Traditional Survivor Series Match
Boris Zhukov, The Orient Express & Sgt Slaughter vs. The Bushwhackers, Nikolai Volkoff & Tito Santana
Survivor Series 1990
Quite fitting that on the show that provided us with an all time historic wrestlecrap moment finds itself with representation here. While not as infamous as the Gobbledygooker, this match is probably every bit as terrible.
One of the best things about modern WWE that we often take for granted is the improvement in traditional Survivor Series matches. If Wrestlemania gives wrestlers superhuman powers to kick out of stuff they shouldn’t, Survivor Series is the show where wrestlers cannot survive the most mundane offence. Thankfully WWE are a lot better for this now, but even as recently as the early 2000s, guys were jobbing to scoop slams, clotheslines, everything under the sun.. It takes less than a minute for Boris to get eliminated by a single flying clothesline. Dudes are getting eliminated left and right to immediately set up a 4 on 1 situation with Slaughter versus the babyface team. For example, the Orient Express would go on to have one of my favourite WWE tag matches ever just two months later at the Royal Rumble. But if you’re expecting anything from them here, I’ve got some bad news.
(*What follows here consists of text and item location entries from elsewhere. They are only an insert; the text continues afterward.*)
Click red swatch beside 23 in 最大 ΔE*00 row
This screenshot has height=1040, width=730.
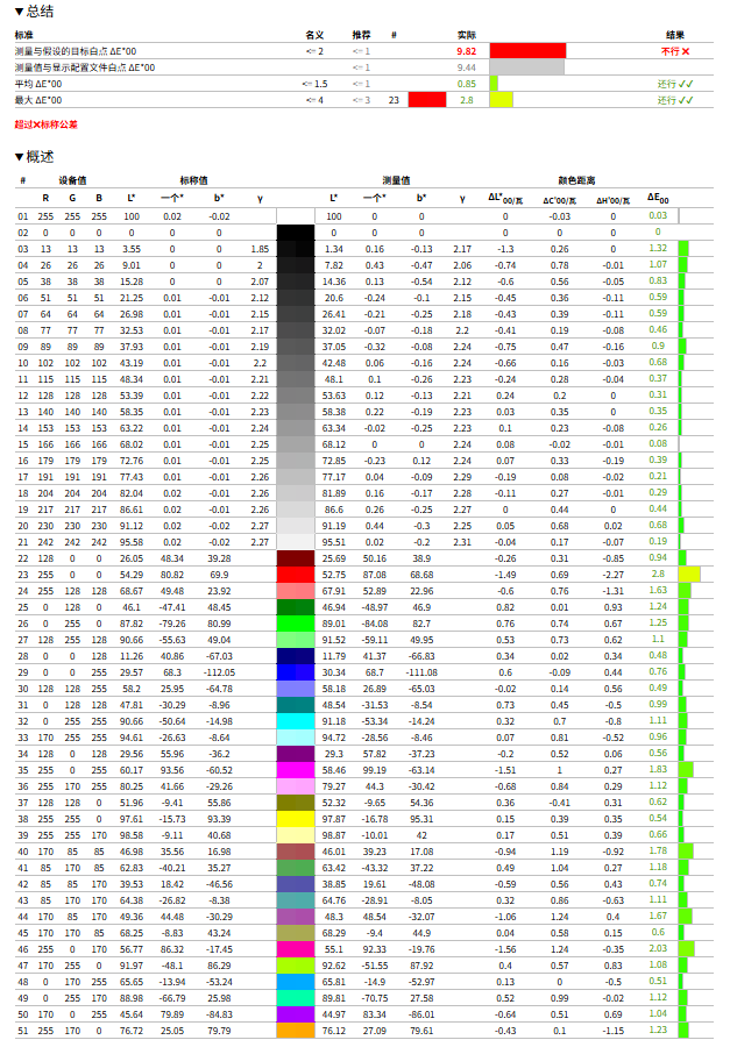(x=427, y=100)
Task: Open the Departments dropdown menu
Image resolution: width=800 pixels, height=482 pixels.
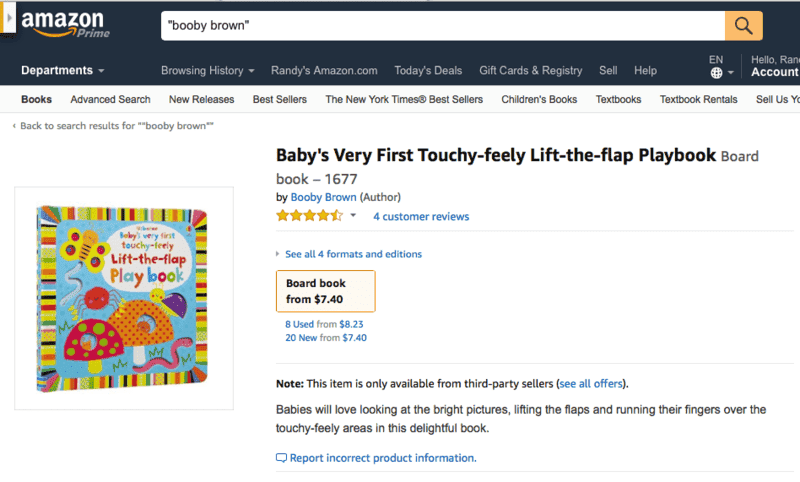Action: [63, 71]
I mentioned a couple weeks back about feeling guilty about putting on some Bushwhackers matches, given Butch’s recent passing. I’m afraid to say that there’s times where I watch the Bushwhackers and think it’s the lowest point in wrestling history from a workrate perspective. Maybe it’s a sign of the times, but these guys can be very difficult to watch. Their offence looks like shit, they are so over the top cartoonish, they’re slow. It’s grim. Slaughter manages to easily defeat Volkoff and the Bushwhackers in some quite terrible wrestling. Despite quick eliminations, somehow this match is boring me.
That leaves Tito Santana and Slaughter. Tito, to his credit, actually brings a slight energy and workrate to this match very briefly. This is comfortably the only tolerable part of the match, which makes it end on a relative high point. Adnan ends up getting Slaughter disqualified unintentionally despite Slaughter never feeling like he was in any particular danger. So on top of very bad wrestling, we’ve got illogical booking.
Every time I watch this, I cannot help but think how ridiculous, terrible, and long winded Slaughter’s promo is before the match. My dude’s throat must have been killing him by the end of it. This is of course during Slaughter’s heel turn as an Iraqi sympathiser that would eventually lead to him shocking the world at Royal Rumble 1991 to win the WWF Championship from the Ultimate Warrior. I won’t pretend to be an expert of this era of WWF, and my exposure to Slaughter during this time period is limited mostly to this, the Royal Rumble, Wrestlemania, and the shockingly great Desert Storm match with Hulk Hogan. But I know enough to know that deciding to use a real life war as the basis of a storyline is about as tasteless as you can go, from a company that is renowned for some pretty tacky shit.
The only reason this match isn’t higher is because I had no expectations for it in the first place, and I thankfully didn’t have to exist through this in real time. But make no mistake, this is one of the worst examples of these early traditional Survivor Series matches.